I have owned my 2016 CB500F for a couple of months now and it was the best choice of upgrade for me. I had previously ridden a 2017 CB125F for a year on my CBT, before taking my full A licence. Whilst I was tempted by the CB650F, being only 5ft 2 and 46kg, manoeuvring the larger bike did not feel comfortable. I use my bike every day for work (into and around town) so I needed something reliable, able to handle a motorway, fuel efficient and easy to move about. The CB500F fulfils this perfectly.

Being relatively light (~180kg) I find moving the bike around fairly easy, especially in comparison to the larger bikes. For me, it's fast enough off the line in the lower gears to leave cars standing at lights - a nice jump up from the 125 but not too much to be scary and twitchy. The handing is superb; solid as a rock, forgiving, comfortable and smooth. No issues moving around town and cruises nicely at 70+ on the motorway, as well as great fun around the twists. The wind resistance hits straight in the chest so is very steady and firm. Seating position is great for me and I can touch the floor with both feet okay. It feels just like a bigger 125, which is what I wanted.

The fuel economy is superb. I don’t drive purposely conservatively and do have a bit of a play now and again, and I am still getting 81-82mpg! I can’t remember the last time I fuelled up… As for reliability - its a Honda.. I am expecting no issues! Whilst many people told me I would get bored and why bother with a 500 when I can get anything, I am VERY happy with this bike and highly recommend it as a first ‘bigger’ bike, particularly for commuting, smaller people!

Photo Courtesy of Jason Brown Photography (my husband - who owns the CBR650F in the background)!

- Katherine B, 2018

Honda CB500F

I bought my CB500F last year, it's on a 2014 plate and had 6,560 on the clock. It now has 14,329... obviously by that vast increase in mileage they are a cracking bike to own.

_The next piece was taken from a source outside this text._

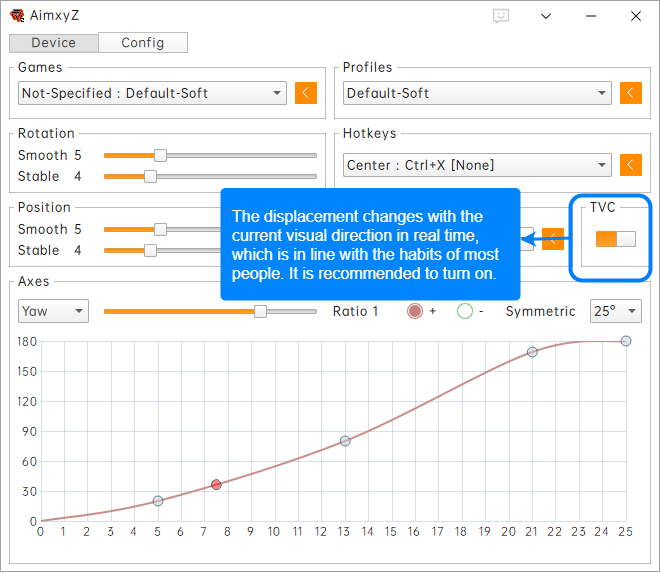The width and height of the screenshot is (661, 573).
Task: Select the red curve point near 7.5
Action: pyautogui.click(x=216, y=485)
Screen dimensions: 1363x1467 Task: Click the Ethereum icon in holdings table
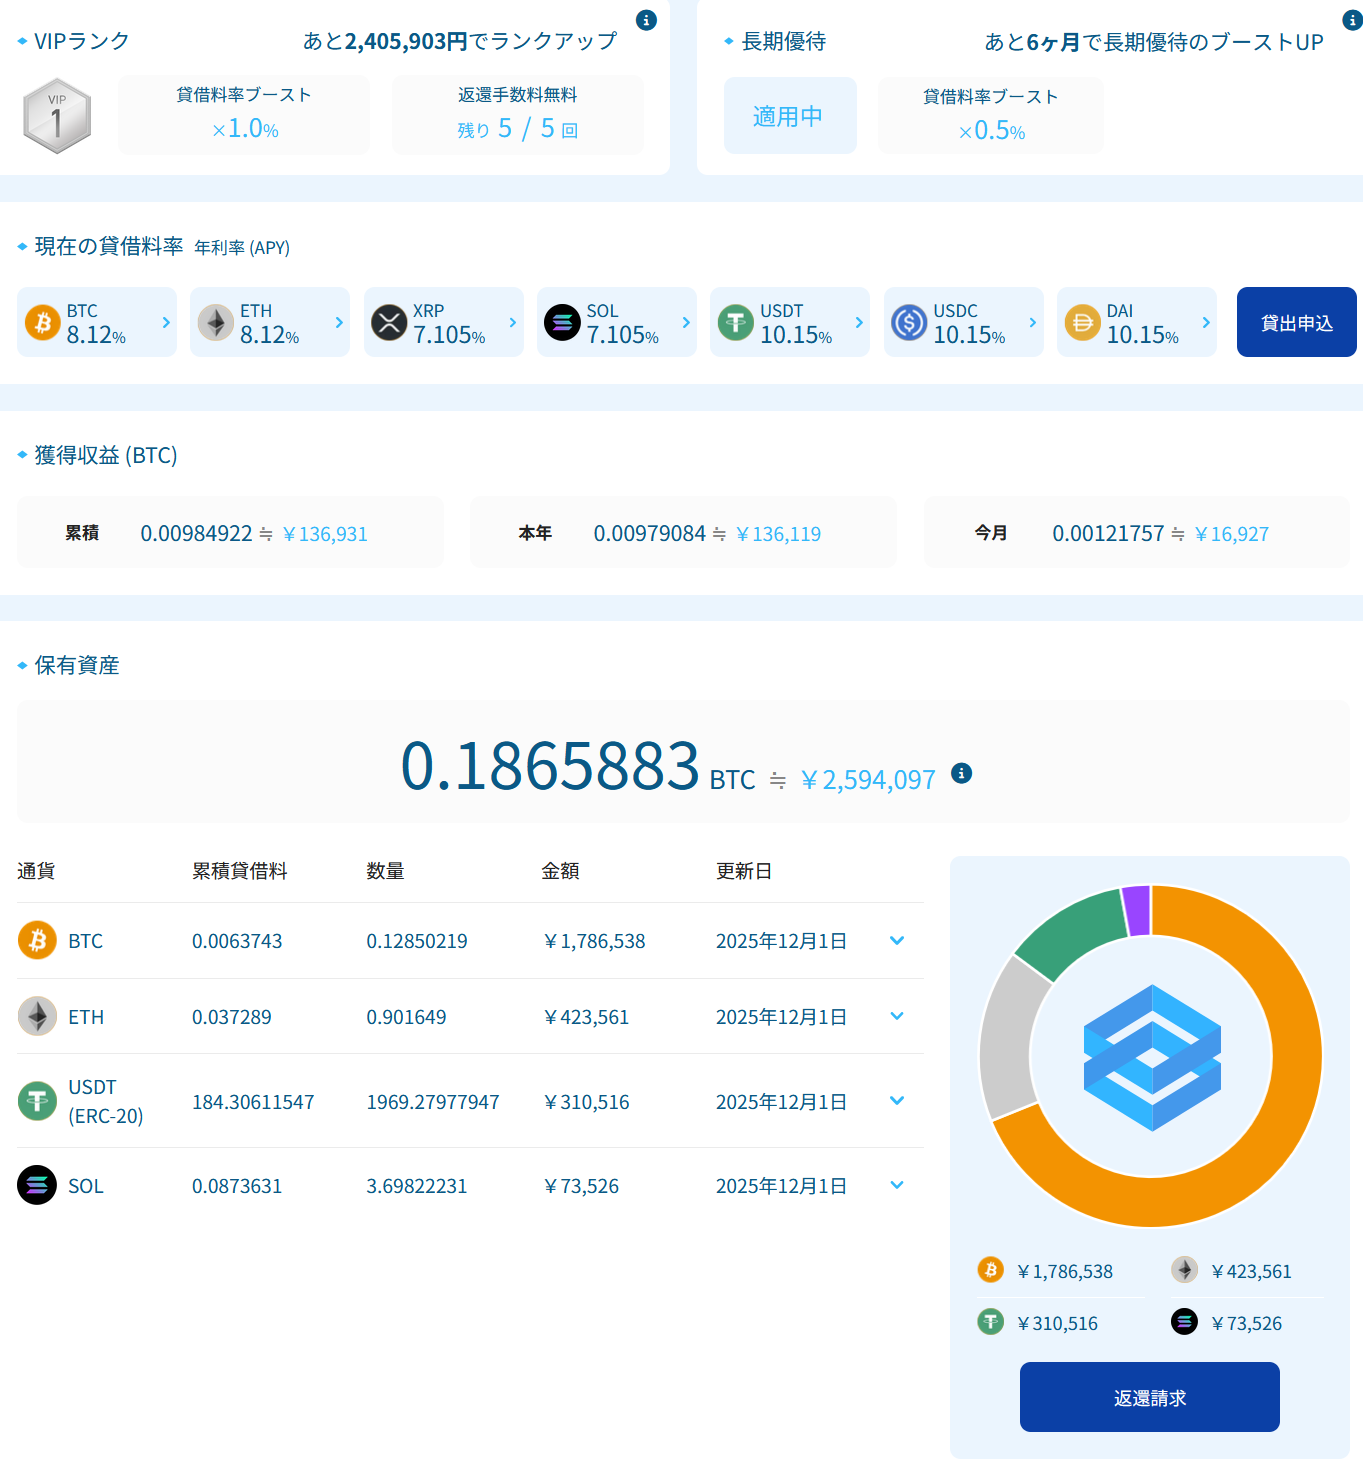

They are a very easy way into the big bike world and sure do shift too! I've recently changed the stock exhaust to a 200SS black widow stainless steel slip on and it really has made a difference not only in noise but performance too. I go travelling all over on it as it is a real comfy bike to ride, easy to ride too.

There are quite a few 500cc motorbikes out there on the market but I would highly recommend this as being the best first bike for anyone. I have owned a Kawasaki ER500 and it wasn't bad... until it completely died on me so that's now in a scrap yard WHERE IT BELONGS!

In summary the honda CB500F is a fantastic easy going and great all round bike to own!

- Ashley H, 2018

Honda CB500F

What can I say?

This is my first bike, I have never ridden anything else, which means people where sceptical as to whether I would be able to safely ride it. It turns out that the bike is a fantastic first bike.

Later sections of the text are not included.